WWW'23 Tutorial: Turning Web-Scale Texts to Knowledge: Transferring Pretrained Representations to Text Mining Applications

Yu Meng, Jiaxin Huang, Yu Zhang, Jiawei Han
Computer Science Department, University of Illinois at Urbana-Champaign
Time: April 30, 2023 11:00 AM - 12:30 PM (CT)


Textual data are ubiquitous and massive on the web: News reports, social media posts, Wikipedia articles, etc. are being created and updated online everyday. While they contain rich information and knowledge, it has remained an open challenge to effectively leverage them in text-intensive applications. Recent developments in pretrained language models (PLMs) have revolutionized text mining and processing: By pretraining neural architectures on large-scale text corpora obtained from the web and then transferring their representations to task-specific data, the knowledge encoded in the web-scale corpora can be effectively leveraged to significantly enhance the downstream task performance. The most common adaptation approach of PLMs is the pretrain-finetune paradigm where the PLMs are further trained on downstream task labeled data. However, the major challenge of such a paradigm is that fully-supervised fine-tuning of PLMs usually require abundant human annotations, which can be expensive to acquire in practice.

In this tutorial, we will introduce recent advances in pretrained text representations learned from web-scale corpora, as well as their applications to a wide range of text mining tasks. We focus on weakly-supervised approaches without requiring massive human annotations, including (1) pretrained language models that serve as the fundamentals for downstream tasks, (2) unsupervised and seed-guided methods for topic discovery from massive text corpora, and (3) weakly-supervised methods for text classification and advanced text mining tasks.


  • Introduction [Slides]
  • Part I: Pretrained Language Models [Slides]
  • Part II: Embedding-Driven Topic Discovery [Slides]
  • Part III: Weakly-Supervised Text Classification [Slides]


Yu MengYu Meng, Ph.D. student, Computer Science, UIUC. His research focuses on mining structured knowledge from massive text corpora with minimum human supervision. He received the Google PhD Fellowship (2021) in Structured Data and Database Management.

Jiaxin HuangJiaxin Huang, Ph.D. student, Computer Science, UIUC. Her research focuses on mining structured knowledge from massive text corpora. She received the Microsoft Research PhD Fellowship (2021) and the Chirag Foundation Graduate Fellowship (2018) in Computer Science, UIUC.
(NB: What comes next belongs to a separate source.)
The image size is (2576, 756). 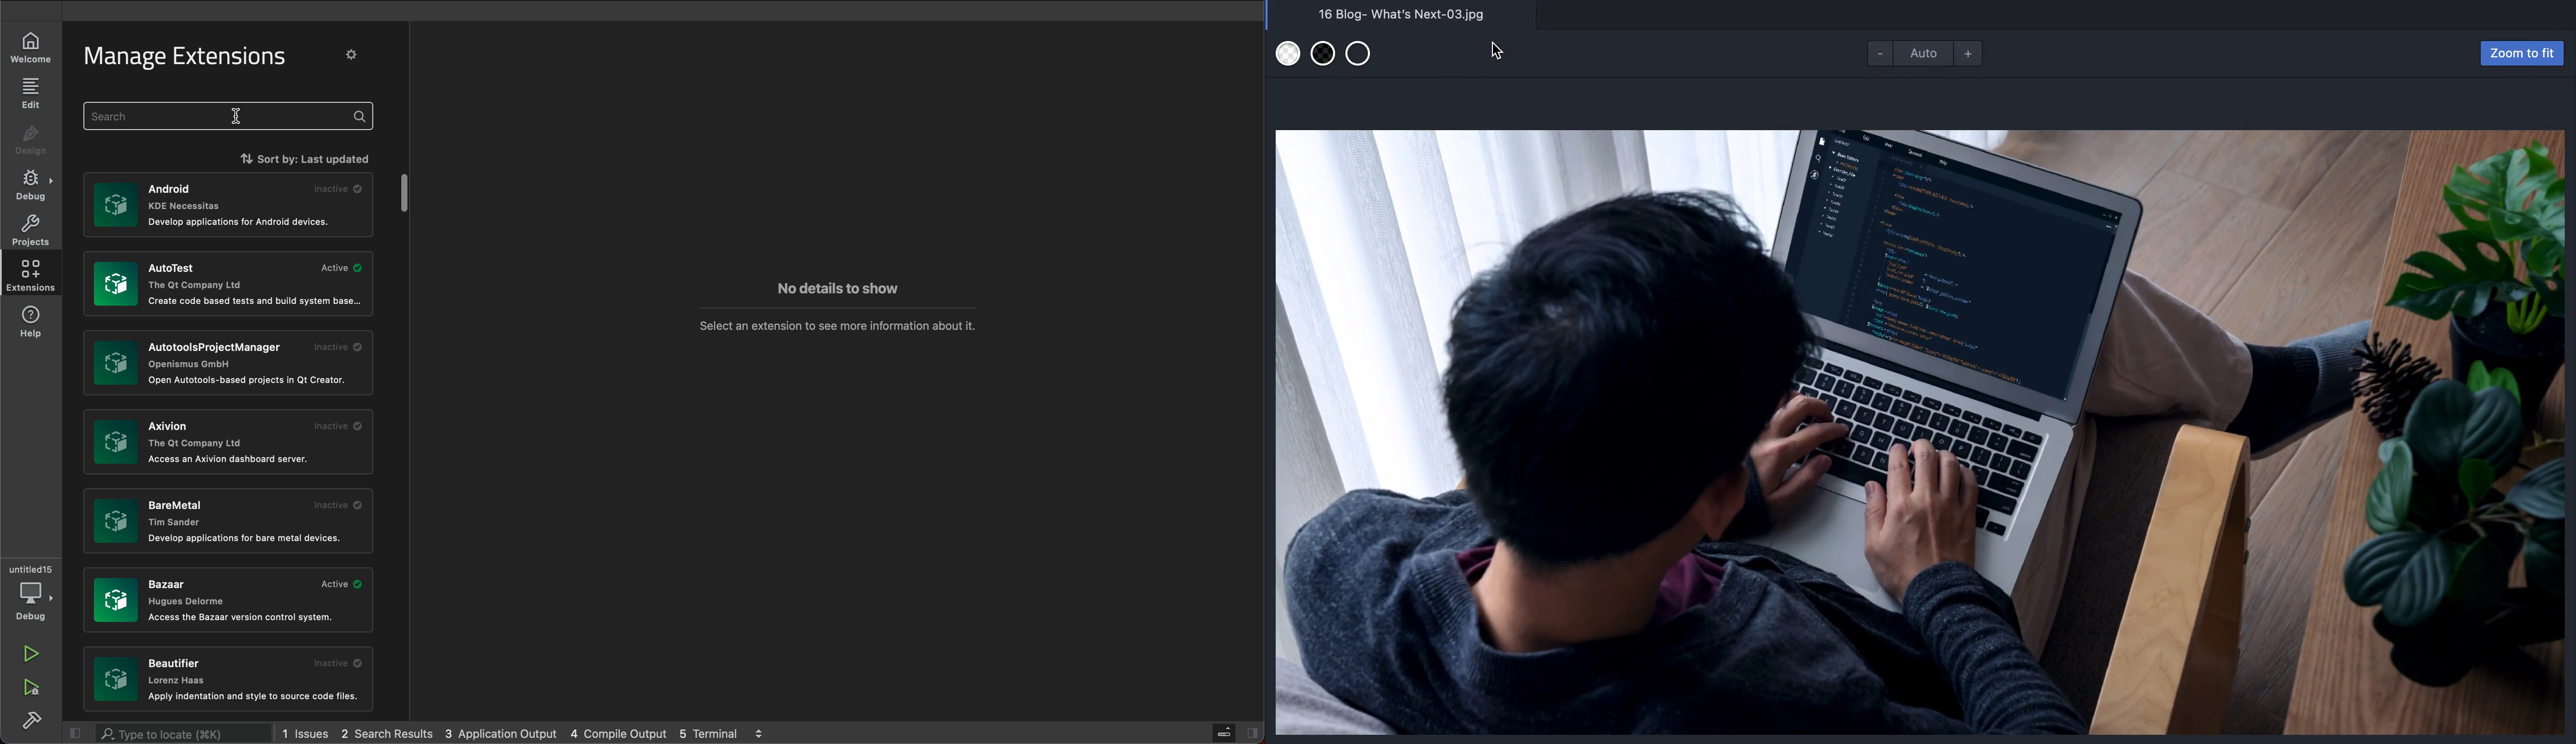 I want to click on no extension message, so click(x=837, y=289).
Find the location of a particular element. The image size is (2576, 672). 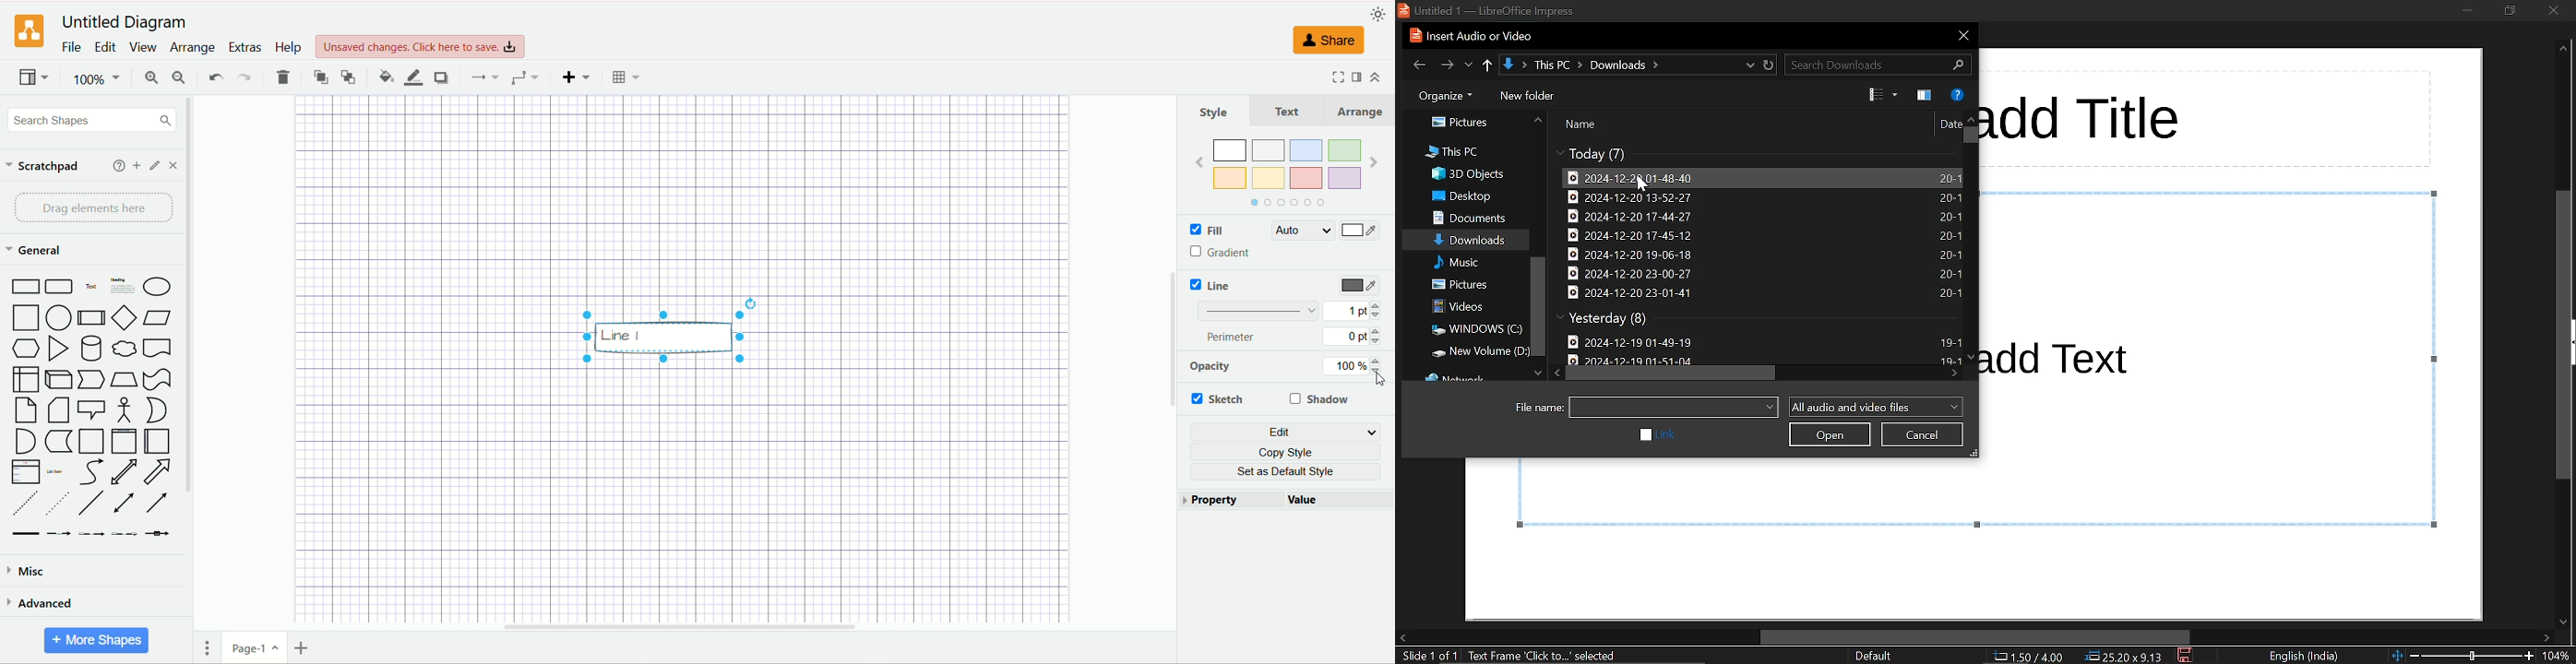

cancel is located at coordinates (1923, 434).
Yu ZhangYu Zhang, Ph.D. student, Computer Science, UIUC. His research focuses on weakly supervised text mining with structural information. He received the Yunni and Maxine Pao Memorial Fellowship (2022) and WWW Best Poster Award Honorable Mention (2018).

Jiawei HanJiawei Han, Michael Aiken Chair Professor, Computer Science, UIUC. His research areas encompass data mining, text mining, data warehousing and information network analysis, with over 800 research publications. He is Fellow of ACM, Fellow of IEEE, and has received numerous prominent awards, including ACM SIGKDD Innovation Award (2004) and IEEE Computer Society W. Wallace McDowell Award (2009). He has delivered 50+ conference tutorials or keynote speeches.